Pochi giorni fa, le autorità sanitarie della Mongolia hanno diffuso la notizia che due persone – un pastore e un ragazzo di 15 anni – si sono ammalate di peste bubbonica, in una zona al confine tra Mongolia, Russia e Cina. Subito sono scattate procedure sanitarie quali l’isolamento delle persone che sono state a contatto con gli ammalati e il divieto di cacciare e mangiare le marmotte, ritenuti il possibile ospite del batterio che causa la peste.
Successivamente, un caso di peste è stato segnalato anche in Cina – nella regione della Mongolia interna. In questo caso, come riporta il Post, il malato è un pastore residente nel villaggio di Bayannur, al confine con la Mongolia, che attualmente si trova in isolamento in ospedale ed è in condizioni stabili. Anche in Cina sono scattati i protocolli sanitari, con 146 persone messe in quarantena e un’allerta di terzo livello che durerà fino a fine anno.
Ovviamente, vista anche la pandemia di coronavirus in corso in tutto il mondo, le notizie su questi pochi casi di peste sono stati accolti dai media e dall’opinione pubblica italiana con una certa preoccupazione. Complice anche la storia della peste, che nella percezione è l’epidemia per antonomasia dopo che nel ‘300 ha ucciso circa 50 milioni di persone in tutto il mondo. La realtà nel 2020 però è molto meno preoccupante: in primis perché la peste oggi è curabile con una diagnosi veloce e dei comuni antibiotici, in secondo luogo perché non è che la malattia sia mai veramente sparita. Casi sporadici hanno continuato a esserci nel corso degli anni, senza per questo portare mai a un’epidemia vera e propria.
Secondo i dati dell’Organizzazione Mondiale della Sanità, dal 2010 al 2015 si sono registrati nel mondo oltre 3mila casi di peste bubbonica, con 584 morti. I Paesi dove la malattia è più diffusa – in cui è praticamente endemica – sono Madagascar, Repubblica Democratica del Congo e Perù, ma compare anche di tanto in tanto in Paesi più sviluppati. In media ogni anno se ne registrano 7 casi negli Stati Uniti. Trattandosi di una malattia portata dalle pulci di roditori e altri animali di piccola taglia la sua incidenza è maggiore dove questi sono più presenti.

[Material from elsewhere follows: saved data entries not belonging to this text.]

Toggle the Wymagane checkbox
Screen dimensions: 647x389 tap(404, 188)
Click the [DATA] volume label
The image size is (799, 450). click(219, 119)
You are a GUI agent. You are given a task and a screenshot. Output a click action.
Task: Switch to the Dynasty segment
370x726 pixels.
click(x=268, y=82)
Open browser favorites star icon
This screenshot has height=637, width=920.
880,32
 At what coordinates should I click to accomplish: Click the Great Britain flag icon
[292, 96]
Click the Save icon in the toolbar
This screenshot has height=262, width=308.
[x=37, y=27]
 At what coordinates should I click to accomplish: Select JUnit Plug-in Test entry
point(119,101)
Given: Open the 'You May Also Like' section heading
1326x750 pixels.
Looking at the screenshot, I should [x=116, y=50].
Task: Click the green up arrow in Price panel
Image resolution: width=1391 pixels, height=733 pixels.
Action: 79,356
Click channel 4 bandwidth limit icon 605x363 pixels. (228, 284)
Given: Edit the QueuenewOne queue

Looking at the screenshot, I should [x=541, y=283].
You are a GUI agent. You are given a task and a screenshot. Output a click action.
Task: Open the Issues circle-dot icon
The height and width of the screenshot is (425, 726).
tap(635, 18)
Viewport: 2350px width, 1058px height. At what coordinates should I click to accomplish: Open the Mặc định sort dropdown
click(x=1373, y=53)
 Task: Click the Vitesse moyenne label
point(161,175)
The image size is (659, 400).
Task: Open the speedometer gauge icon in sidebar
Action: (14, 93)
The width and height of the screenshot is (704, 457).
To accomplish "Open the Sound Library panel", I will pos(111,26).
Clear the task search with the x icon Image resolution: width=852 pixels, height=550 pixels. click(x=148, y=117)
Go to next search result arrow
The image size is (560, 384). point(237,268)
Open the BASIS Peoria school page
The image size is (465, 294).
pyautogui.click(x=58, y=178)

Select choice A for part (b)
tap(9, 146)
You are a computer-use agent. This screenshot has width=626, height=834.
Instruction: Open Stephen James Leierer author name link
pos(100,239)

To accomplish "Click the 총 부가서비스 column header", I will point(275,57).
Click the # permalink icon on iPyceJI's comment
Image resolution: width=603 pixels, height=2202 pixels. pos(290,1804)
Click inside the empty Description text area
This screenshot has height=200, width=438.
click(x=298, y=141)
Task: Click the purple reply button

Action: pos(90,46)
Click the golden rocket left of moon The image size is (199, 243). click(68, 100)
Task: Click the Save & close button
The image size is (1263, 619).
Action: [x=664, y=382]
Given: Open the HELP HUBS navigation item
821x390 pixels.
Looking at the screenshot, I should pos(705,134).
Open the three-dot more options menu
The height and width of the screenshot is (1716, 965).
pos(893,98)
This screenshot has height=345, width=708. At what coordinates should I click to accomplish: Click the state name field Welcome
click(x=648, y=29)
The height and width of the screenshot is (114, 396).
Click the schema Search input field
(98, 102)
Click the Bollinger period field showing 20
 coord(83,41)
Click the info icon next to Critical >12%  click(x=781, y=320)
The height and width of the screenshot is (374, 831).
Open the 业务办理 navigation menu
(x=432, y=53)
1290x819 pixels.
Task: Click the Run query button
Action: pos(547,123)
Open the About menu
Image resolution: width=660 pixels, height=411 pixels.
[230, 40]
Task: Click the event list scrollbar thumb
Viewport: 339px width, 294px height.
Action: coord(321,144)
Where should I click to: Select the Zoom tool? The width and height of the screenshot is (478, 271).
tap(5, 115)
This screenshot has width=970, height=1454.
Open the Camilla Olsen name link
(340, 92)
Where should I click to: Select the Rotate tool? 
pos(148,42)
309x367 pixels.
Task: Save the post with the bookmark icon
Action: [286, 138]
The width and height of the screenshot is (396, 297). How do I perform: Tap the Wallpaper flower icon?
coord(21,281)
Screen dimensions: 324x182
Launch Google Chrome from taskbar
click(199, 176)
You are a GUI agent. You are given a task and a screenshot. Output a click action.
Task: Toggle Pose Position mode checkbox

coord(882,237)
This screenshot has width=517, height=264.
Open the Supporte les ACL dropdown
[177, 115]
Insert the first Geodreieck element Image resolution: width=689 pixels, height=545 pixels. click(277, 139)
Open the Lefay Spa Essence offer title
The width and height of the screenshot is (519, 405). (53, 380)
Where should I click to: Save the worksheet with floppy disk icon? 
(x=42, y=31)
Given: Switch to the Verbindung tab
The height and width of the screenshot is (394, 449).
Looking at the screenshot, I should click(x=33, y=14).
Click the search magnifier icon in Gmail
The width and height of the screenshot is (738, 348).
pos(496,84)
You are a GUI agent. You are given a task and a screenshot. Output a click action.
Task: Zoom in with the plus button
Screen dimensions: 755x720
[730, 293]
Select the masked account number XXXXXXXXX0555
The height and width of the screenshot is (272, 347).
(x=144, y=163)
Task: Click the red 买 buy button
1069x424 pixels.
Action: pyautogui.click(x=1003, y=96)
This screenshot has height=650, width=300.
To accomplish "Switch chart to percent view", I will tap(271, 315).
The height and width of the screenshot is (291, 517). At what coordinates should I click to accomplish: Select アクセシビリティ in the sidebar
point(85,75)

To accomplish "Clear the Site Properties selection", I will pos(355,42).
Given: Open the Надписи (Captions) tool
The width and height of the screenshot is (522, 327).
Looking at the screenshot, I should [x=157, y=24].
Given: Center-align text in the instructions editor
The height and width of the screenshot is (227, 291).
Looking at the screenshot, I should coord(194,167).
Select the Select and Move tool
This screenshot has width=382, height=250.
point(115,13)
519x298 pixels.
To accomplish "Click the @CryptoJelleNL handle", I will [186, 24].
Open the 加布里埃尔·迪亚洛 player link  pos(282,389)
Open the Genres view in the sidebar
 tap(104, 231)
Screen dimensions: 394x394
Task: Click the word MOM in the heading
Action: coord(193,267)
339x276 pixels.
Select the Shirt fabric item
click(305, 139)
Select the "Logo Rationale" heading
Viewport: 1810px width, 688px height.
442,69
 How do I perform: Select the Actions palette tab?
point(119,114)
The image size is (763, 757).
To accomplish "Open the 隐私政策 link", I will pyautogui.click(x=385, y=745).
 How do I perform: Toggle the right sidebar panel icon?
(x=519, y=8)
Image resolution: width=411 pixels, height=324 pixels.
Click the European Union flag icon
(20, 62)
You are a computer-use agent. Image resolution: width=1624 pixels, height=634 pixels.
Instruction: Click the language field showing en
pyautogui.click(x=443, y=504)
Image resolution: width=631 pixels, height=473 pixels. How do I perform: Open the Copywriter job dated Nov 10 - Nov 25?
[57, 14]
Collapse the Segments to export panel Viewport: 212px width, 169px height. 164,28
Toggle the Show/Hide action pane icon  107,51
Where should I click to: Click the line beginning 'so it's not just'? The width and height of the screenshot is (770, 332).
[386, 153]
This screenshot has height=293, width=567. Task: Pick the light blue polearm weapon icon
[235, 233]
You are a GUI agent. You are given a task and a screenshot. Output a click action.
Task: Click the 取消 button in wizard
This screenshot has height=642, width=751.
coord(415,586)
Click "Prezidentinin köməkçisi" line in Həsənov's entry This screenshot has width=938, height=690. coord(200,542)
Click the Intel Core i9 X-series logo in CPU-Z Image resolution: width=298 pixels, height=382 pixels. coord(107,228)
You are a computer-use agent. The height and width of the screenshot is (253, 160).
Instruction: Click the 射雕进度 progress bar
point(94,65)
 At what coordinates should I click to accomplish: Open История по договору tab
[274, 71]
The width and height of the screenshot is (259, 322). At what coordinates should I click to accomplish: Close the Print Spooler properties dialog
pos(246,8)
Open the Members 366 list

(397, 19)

Anche in Mongolia (e nella regione cinese della Mongolia interna) la peste non è così rara. Solo lo scorso maggio in Mongolia una coppia era morta di peste dopo aver mangiato il rene crudo di una marmotta, a cui sono attribuite proprietà terapeutiche. E le marmotte sono proprio la fonte principale di contagio di peste nella regione: almeno uno degli ultimi due contagiati in Mongolia potrebbe aver contratto la malattia da questo animale.
In conclusione, almeno per ora e nonostante tutte le precauzioni del caso già prese dalle autorità sanitarie, per il momento non c’è rischio di una nuova epidemia di peste bubbonica che ci costringa a chiuderci nelle ville in campagna a raccontarci novelle come nel Decameron.